Exercise description:
Set the pictures aside and transcribe exactly the lines from the one containing "Given: Click yellow" through the final line of the records.

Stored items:
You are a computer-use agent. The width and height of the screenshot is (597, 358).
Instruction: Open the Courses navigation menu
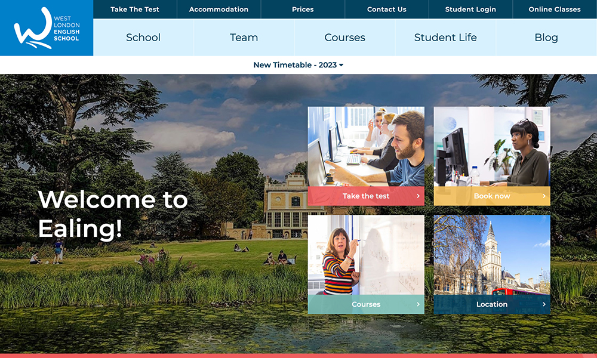click(x=344, y=38)
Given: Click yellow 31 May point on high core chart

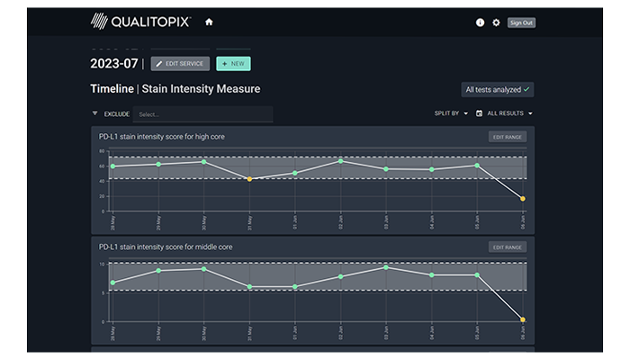Looking at the screenshot, I should tap(248, 179).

Solution for this task:
Given: Click yellow 31 May point on high core chart

Looking at the screenshot, I should tap(248, 179).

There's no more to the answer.